*EXERCISE REQUIREMENTS*.
Once you reach the line containing "The width and height of the screenshot is (1568, 767)." in the data below, restate each line word for word up to and including the one containing "The height and width of the screenshot is (499, 768).".

*PROVIDED RECORDS*.
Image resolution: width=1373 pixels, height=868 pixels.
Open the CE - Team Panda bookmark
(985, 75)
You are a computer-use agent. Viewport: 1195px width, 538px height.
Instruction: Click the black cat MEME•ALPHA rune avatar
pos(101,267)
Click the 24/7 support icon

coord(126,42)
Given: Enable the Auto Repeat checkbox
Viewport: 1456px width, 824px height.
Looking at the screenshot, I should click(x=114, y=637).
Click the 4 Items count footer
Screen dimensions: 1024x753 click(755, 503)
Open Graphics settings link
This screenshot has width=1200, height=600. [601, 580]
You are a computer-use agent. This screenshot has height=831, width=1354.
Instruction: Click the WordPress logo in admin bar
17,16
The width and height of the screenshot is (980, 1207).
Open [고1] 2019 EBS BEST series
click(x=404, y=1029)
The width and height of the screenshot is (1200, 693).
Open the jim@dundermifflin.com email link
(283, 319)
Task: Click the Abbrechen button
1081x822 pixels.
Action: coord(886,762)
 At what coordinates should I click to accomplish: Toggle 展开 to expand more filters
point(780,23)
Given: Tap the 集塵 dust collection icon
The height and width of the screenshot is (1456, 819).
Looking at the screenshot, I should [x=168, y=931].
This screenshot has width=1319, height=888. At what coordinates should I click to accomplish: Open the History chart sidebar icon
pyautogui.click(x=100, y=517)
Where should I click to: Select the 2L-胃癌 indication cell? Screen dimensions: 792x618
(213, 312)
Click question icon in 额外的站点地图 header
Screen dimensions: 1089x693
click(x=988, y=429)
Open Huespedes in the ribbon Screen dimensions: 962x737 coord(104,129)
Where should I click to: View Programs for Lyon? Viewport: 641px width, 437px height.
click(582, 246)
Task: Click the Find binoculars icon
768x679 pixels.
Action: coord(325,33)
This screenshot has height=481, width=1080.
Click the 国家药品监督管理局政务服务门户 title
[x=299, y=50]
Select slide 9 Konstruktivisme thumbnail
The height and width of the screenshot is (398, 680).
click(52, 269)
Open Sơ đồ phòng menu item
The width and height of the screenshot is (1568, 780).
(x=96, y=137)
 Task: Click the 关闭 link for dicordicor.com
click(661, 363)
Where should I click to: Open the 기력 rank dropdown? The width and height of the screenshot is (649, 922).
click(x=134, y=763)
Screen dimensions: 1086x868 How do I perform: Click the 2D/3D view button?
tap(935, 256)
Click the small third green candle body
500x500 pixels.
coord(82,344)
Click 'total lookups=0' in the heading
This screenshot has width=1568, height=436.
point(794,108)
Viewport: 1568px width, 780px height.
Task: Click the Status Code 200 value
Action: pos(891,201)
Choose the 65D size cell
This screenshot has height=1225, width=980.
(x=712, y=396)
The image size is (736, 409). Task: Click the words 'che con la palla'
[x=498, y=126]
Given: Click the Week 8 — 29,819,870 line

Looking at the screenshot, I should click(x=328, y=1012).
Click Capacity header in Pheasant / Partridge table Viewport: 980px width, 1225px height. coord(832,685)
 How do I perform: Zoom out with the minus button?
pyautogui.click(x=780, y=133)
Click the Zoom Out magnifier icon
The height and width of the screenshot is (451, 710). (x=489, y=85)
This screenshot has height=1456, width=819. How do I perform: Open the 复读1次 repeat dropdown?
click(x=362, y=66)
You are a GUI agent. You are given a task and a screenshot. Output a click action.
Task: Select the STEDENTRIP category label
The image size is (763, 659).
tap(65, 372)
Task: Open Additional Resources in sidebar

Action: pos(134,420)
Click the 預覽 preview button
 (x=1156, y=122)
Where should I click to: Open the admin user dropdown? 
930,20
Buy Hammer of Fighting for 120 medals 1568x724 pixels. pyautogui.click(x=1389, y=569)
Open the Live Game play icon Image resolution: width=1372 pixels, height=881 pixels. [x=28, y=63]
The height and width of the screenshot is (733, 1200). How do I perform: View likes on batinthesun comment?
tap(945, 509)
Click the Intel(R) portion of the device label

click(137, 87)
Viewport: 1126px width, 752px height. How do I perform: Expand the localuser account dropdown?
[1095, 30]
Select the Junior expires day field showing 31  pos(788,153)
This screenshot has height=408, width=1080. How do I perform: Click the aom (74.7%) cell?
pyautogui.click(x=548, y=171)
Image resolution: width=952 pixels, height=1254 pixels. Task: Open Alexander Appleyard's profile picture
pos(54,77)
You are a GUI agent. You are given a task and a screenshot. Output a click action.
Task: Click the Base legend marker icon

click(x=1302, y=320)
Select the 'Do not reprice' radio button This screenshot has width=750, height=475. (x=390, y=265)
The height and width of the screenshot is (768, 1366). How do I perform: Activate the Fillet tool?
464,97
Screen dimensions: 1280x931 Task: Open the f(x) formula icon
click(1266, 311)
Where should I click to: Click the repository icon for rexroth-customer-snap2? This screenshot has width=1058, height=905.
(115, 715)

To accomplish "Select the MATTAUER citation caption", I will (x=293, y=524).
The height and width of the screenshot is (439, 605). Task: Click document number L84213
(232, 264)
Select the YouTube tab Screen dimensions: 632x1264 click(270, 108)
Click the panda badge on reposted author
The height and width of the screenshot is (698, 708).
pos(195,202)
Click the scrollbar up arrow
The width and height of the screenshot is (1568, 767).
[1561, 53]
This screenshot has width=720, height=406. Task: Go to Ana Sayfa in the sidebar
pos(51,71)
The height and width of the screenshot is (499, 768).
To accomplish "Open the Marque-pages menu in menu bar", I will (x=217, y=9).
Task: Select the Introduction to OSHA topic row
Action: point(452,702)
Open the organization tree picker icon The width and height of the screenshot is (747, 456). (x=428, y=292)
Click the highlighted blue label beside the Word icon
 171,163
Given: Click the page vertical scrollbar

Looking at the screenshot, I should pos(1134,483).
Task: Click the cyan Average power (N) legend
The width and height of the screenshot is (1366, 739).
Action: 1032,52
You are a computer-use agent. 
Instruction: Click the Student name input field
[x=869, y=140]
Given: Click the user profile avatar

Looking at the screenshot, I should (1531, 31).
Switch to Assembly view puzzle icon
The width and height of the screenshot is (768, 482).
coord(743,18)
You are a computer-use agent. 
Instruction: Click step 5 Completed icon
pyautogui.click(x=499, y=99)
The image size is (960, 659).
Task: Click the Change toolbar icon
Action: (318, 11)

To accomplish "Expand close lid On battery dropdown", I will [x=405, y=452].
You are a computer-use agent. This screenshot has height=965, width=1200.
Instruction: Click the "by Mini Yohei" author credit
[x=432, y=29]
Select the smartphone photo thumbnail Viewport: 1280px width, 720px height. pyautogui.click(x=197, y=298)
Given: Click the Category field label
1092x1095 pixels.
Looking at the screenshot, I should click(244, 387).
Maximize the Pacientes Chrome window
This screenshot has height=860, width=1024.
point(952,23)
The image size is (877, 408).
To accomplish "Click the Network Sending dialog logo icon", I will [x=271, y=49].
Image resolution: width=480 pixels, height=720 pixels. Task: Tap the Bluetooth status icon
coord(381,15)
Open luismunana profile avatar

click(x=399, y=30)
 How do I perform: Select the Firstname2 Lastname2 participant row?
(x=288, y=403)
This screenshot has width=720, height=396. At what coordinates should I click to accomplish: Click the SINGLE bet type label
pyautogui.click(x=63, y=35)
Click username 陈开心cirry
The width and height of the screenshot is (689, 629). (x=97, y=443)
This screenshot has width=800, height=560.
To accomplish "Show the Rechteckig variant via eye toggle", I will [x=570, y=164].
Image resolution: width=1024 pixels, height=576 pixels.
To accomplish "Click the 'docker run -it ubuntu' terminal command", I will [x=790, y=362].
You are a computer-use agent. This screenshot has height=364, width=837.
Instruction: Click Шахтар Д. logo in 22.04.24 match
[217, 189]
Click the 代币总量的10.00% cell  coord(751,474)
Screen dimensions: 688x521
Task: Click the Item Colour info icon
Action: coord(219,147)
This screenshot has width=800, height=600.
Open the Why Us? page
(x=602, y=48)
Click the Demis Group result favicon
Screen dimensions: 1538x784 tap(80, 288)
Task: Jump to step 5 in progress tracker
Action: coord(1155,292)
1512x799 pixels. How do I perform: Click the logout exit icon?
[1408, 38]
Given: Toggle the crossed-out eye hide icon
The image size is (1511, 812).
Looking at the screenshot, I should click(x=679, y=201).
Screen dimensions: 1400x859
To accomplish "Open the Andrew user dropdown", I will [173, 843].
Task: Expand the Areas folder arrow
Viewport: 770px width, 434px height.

*RESULT OF THE EXERCISE*.
The width and height of the screenshot is (1568, 767).
[1561, 53]
This screenshot has width=720, height=406. Task: Go to Ana Sayfa in the sidebar
pos(51,71)
The height and width of the screenshot is (499, 768).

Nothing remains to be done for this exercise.